Here is the tool's usage message:
Usage:
java DataFileReader $dataFileName [ -v ] [ -d $D ] [ -p $P ] [ -n $N ]
-v Verbose. Print out records and slot tables. Field data appears as byte arrays. If you do not set this flag, the tool just decodes the page headers.
-d Data signature. This makes a verbose printout turn the field data into objects. $D is a row signature, e.g., "( a int, b varchar( 30 ) )"
-p Starting page. $P is a number which must be at least 1, the first page to read after the header. Page 0 (the header) is always read.
-n Number of pages to read. $N is a positive number. Defaults to all subsequent pages.
For example, the following command deserializes all of the records in the SYSCONGLOMERATES file:
java DataFileReader db/seg0/c20.dat -v -d "( a char(36), b char(36), c bigint, d varchar( 128), e boolean, f serializable, g boolean, h char( 36 ) )"
Note the special 'serializable' type in the preceding example. Use 'serializable' for user-defined types and for the system columns which are objects.
Here are some sample use cases:
-------------------------------------------
1) Decode an entire data file, putting the resulting xml in the file z.xml.

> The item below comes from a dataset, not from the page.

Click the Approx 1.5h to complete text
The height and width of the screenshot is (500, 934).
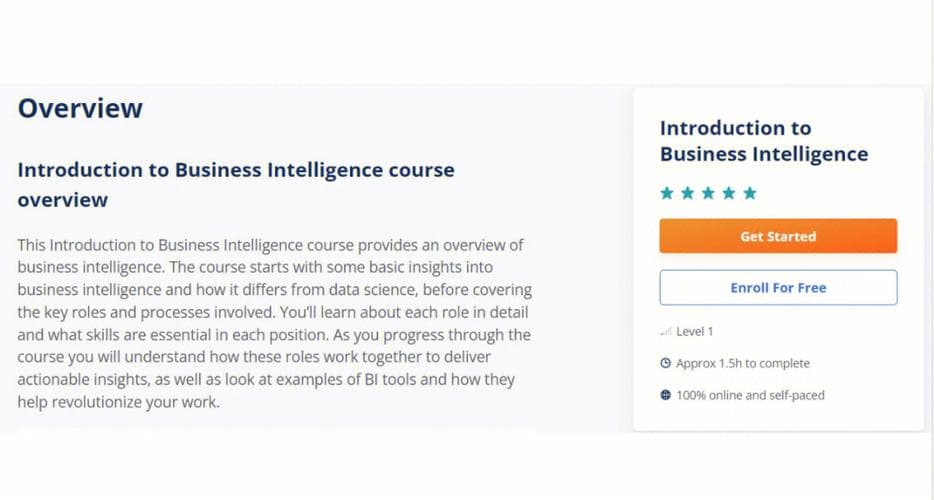click(x=743, y=364)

You can then view that file using a browser like Firefox, which lets you collapse and expand the elements.
java DataFileReader db/seg0/c20.dat -v -d "( a char(36), b char(36), c bigint, d varchar( 128), e boolean, f serializable, g boolean, h char( 36 ) )" > z.xml
-------------------------------------------
2) Pretty-print the file header:
java DataFileReader db/seg0/c20.dat -n 1
<?xml version="1.0" encoding="UTF-8" standalone="no"?>
<dataFile>
<fileHeader>
<allocPage number="0">
<formatableID>118</formatableID>
<pageHeader>
<isOverFlowPage>false</isOverFlowPage>
<status hexvalue="1">
<flag>VALID_PAGE</flag>
</status>
<pageVersion>9</pageVersion>
<slotsInUse>0</slotsInUse>
<nextRecordID>6</nextRecordID>
<pageGeneration>0</pageGeneration>
<previousGeneration>0</previousGeneration>
<beforeImagePageLocation>0</beforeImagePageLocation>
<deletedRowCount>1</deletedRowCount>
</pageHeader>
<nextAllocPageNumber>-1</nextAllocPageNumber>
<nextAllocPageOffset>0</nextAllocPageOffset>
<containerInfoLength>80</containerInfoLength>
<containerInfo>
<formatableID>116</formatableID>
<containerStatus hexvalue="0">
</containerStatus>
<pageSize>4096</pageSize>
<spareSpace>0</spareSpace>
<minimumRecordSize>12</minimumRecordSize>
<initialPages>1</initialPages>
<preAllocSize>8</preAllocSize>
<firstAllocPageNumber>0</firstAllocPageNumber>
<firstAllocPageOffset>0</firstAllocPageOffset>
<containerVersion>0</containerVersion>
<estimatedRowCount>71</estimatedRowCount>
<reusableRecordIdSequenceNumber>0</reusableRecordIdSequenceNumber>
<spare>0</spare>
<checksum>2463908068</checksum>
</containerInfo>
<allocationExtent>
<extentOffset>4096</extentOffset>
<extentStart>1</extentStart>
<extentEnd>10216</extentEnd>
<extentLength>8</extentLength>
<extentStatus hexvalue="30000010">
<flag>HAS_UNFILLED_PAGES</flag>
<flag>KEEP_UNFILLED_PAGES</flag>
<flag>NO_DEALLOC_PAGE_MAP</flag>
</extentStatus>
<preAllocLength>7</preAllocLength>
<reserved1>0</reserved1>
<reserved2>0</reserved2>
<reserved3>0</reserved3>
<freePages totalLength="8" bitsThatAreSet="0"/>
<unFilledPages totalLength="8" bitsThatAreSet="1"/>
</allocationExtent>
</allocPage>
</fileHeader>
<pageCount>1</pageCount>
</dataFile>
-------------------------------------------
3) Count the number of pages in a data file:
java DataFileReader db/seg0/c20.dat | grep pageCount
<pageCount>9</pageCount>
-------------------------------------------
4) Decode 3 pages, starting at page 2. This one is a little tricky because the header page is always decoded. So you need to ask for 4 pages (3 data pages plus 1 header page):
java DataFileReader db/seg0/c20.dat -v -p 4 -n 3
> Create tools for reading the contents of the seg0 directory
> -----------------------------------------------------------
>
> Key: DERBY-5201
> URL: https://issues.apache.org/jira/browse/DERBY-5201
> Project: Derby
> Issue Type: Task
> Components: Tools
> Affects Versions: 10.9.0.0
> Reporter: Rick Hillegas
> Attachments: DataFileReader.java
>
>
> It would be nice to have tools which read Derby data files (the files in the seg0 directory) without disturbing their contents.